Objectives:
a) Please use the Palparan article from "BY: MART D." through "message to DavaoToday." and swap "civilians" for "residents".
b) Summarize the Palparan article in two sentences.
c) According to the Palparan article, which unit's soldiers arrested Kim Gargar?

Document passage:
▶

BY: MART D. SAMBALUD
DAVAO CITY—Human rights activists said that former military General Jovito Palpatan is the country’s icon of “military brutality and state fascism.”
“Palparan did not bother to differentiate unarmed civilians from armed rebels. Anyone who criticized the national government’s anti-people and anti-environment policies and programs seemed to be legitimate targets of militarization in his eyes,” said Leon Dulce, campaign coordinator of the Kalikasan People’s Network for the Environment, in text message to DavaoToday.
Dulce said Palparan’s legacy of military brutality, up to now, has remained up and scary. For instance, he said, was the arrest and detention in Davao Oriental of University of the Philippines physicist Kim Gargar who was recently released on bail, among other scientists.
According to Dulce, Gargar, 34, was conducting a research in areas affected by Typhoon Pablo when he was arrested by soldiers of the Army’s 67th Infantry Battalion in October 1 last year, in Barangay Aliwagwag, Cateel, Davao Oriental.
Dulce said it was lamentable “that field scientists who are conducting serious research and advocacies for the protection and conservation of the environment were targeted and killed for an unfounded, baseless and ill-motive perception that these peoples’ scientist are rebels”.
Kalikasan People’s Network for the Environment, an environmental advocacy group, claimed that 78 percent of all politically-motivated killings of environmentalists that we have recorded since 2001 involved anti-mining activists.
“Wherever Palparan and his military troops go, their assigned areas become “killing fields”—and this bloody legacy continues on in the Oplan Bayanihan,” Dulce said.
During his tenure as a military officer in Luzon and the Visayas in 2001-2006, the Karapatan office listed 332 human rights violations, from extrajudicial killings and forced disappearance to frustrated murders and torture, especially in Mindoro.

◀

Data segment:

▶

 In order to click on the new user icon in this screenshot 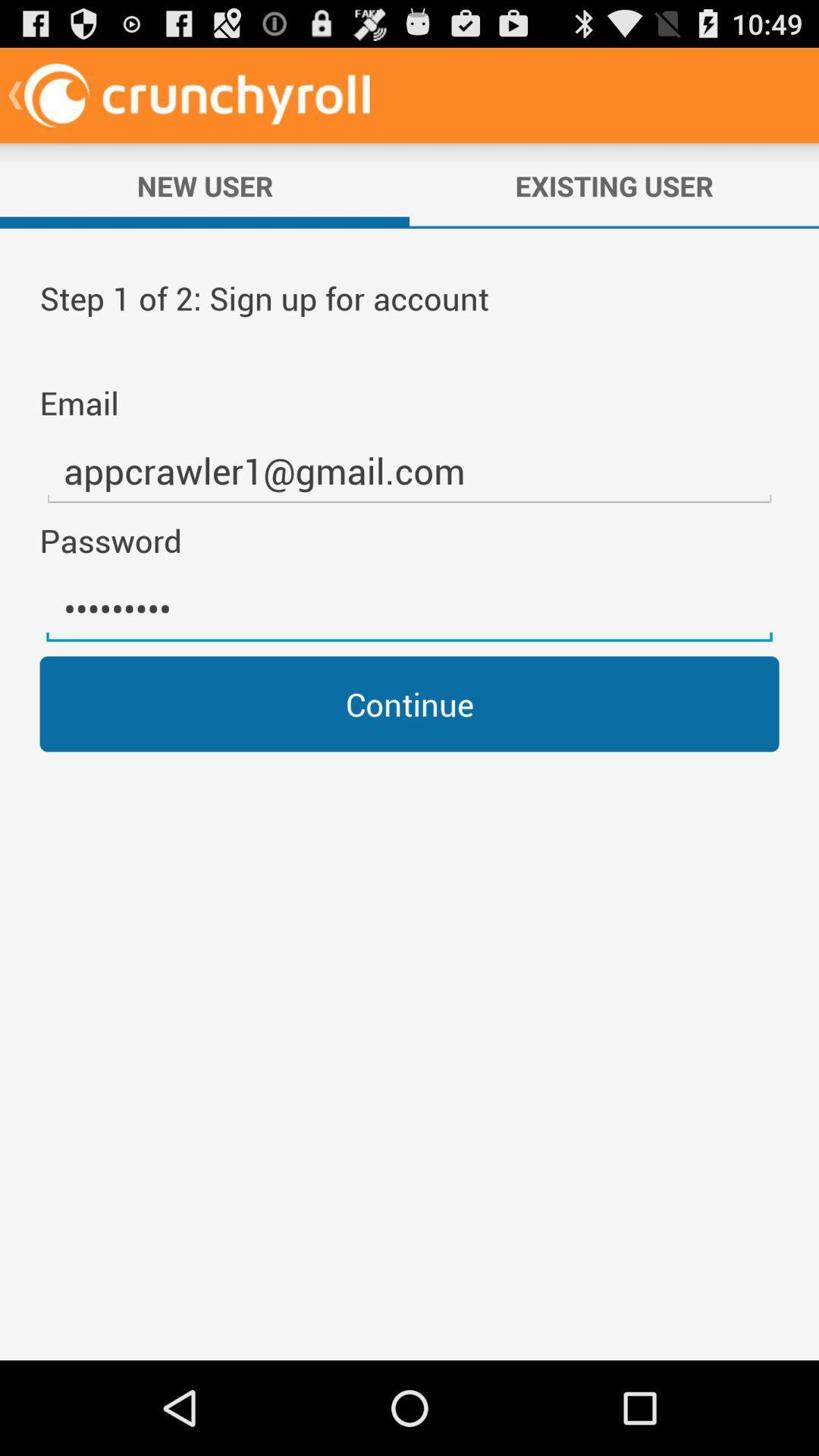, I will do `click(205, 185)`.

◀

Answers for the tasks:
a)
BY: MART D. SAMBALUD
DAVAO CITY—Human rights activists said that former military General Jovito Palpatan is the country’s icon of “military brutality and state fascism.”
“Palparan did not bother to differentiate unarmed residents from armed rebels. Anyone who criticized the national government’s anti-people and anti-environment policies and programs seemed to be legitimate targets of militarization in his eyes,” said Leon Dulce, campaign coordinator of the Kalikasan People’s Network for the Environment, in text message to DavaoToday.

b) Human rights activists, including Leon Dulce of the Kalikasan People's Network for the Environment, called former military general Palparan the country's icon of "military brutality and state fascism," saying he did not differentiate unarmed civilians from armed rebels. Dulce said this legacy remains, citing the arrest of University of the Philippines physicist Kim Gargar, and Karapatan listed 332 human rights violations during Palparan's 2001-2006 tenure in Luzon and the Visayas.

c) Soldiers of the Army's 67th Infantry Battalion arrested him.